Hij werd uitgezwaaid door Renter Martaan en de gehele kudde geiten die klaaglijk blaatten.





Het Ontwaken

In Korral Peiragh ontwaakte Brogar Larraunt uit een diepe, herstellende slaap die enkele dagen geduurd had. Langzaam kwam hij overeind en strekte zijn spieren tot ze kraakten. Hij wreef over de stoppels op zijn hoofd die alweer opkwamen. Een zwart gewaad met dito broek hing klaar voor hem. Hij waste zijn gezicht in de waterbak die voor hem klaar stond, met daarnaast een kan warm water. Een bronzen spiegel toonde hem het gebruikelijke gezicht, iets waar hij zich nog steeds over verbaasde, gezien de zich telkens herhalende nachtmerries die hij had waarin zijn lichaam werd overgenomen door een duistere entiteit. Niet dat hem dat angstig maakte, hij zou het juist verwelkomen. Maar het mocht niet zo zijn. De kunstige banden en krullen die zijn nek en schouders bedekten verhinderden dat.

Een zachte, warme wind waaide langs de verduisterende gordijnen die de vele lichtjes van de stad buiten hielden. Brogar rook de zilte zeelucht samen met de stank van duizenden mensen die dicht opeengepakt in de havens aan het werk waren, zelfs op dit tijdstip laat in de avond.
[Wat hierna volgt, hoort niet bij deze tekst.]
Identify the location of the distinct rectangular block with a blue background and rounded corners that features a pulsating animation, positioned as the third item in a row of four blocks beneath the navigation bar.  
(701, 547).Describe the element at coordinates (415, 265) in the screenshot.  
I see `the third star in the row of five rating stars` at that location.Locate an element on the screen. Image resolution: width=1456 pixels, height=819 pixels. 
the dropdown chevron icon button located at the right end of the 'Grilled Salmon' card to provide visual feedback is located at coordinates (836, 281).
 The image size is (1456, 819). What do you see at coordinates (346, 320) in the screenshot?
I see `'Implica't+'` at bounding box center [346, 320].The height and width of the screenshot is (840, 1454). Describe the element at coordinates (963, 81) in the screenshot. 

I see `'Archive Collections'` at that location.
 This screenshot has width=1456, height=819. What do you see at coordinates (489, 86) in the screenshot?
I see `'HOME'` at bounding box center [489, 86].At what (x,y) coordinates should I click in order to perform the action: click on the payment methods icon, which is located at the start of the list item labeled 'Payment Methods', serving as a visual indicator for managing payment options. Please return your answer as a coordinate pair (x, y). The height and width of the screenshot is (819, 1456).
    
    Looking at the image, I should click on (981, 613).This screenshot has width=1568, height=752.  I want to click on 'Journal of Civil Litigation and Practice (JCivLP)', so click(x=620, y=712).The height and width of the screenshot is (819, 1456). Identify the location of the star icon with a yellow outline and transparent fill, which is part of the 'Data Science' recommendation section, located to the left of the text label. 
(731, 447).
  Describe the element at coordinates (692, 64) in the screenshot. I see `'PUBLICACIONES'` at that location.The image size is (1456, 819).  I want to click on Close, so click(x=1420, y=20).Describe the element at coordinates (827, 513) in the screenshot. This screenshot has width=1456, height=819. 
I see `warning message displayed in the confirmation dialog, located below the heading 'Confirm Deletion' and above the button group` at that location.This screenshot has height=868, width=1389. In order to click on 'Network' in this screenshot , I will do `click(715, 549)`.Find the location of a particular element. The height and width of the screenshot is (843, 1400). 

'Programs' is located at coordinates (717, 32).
Brogar begreep de drukte, immers, het handelsseizoen met de zuidelijke landen kwam nader en wanneer de juiste wind waaide en de ijsschotsen langzaam smeltend voorbij de Martelaarsriffen kwamen drijven was het tijd om de vele handelsschepen zeewaarts te keren en naar het zuiden af te zakken. De uitgestrekte landen van Sitka waren rijk in vele handelswaar die in de veel noordelijker gelegen steden van de Liturische kusten gretig aftrek vonden. Diverse soorten bont, ivoor, houtsnijwerk, edelstenen, wilde dieren uit de Melegonne-bergketen, exotische kruiden uit Oregonne en nog veel meer. Korral Peiragh wedijverde met de vloten van Kamroth om de beste handel met de zuidelijke landen tot aan Oregonne te drijven en de gezagvoerders van de schepen stonden bekend om hun durf en handelsgeest om maar zoveel mogelijk winst voor de belanghebbenden in hun schip te behalen.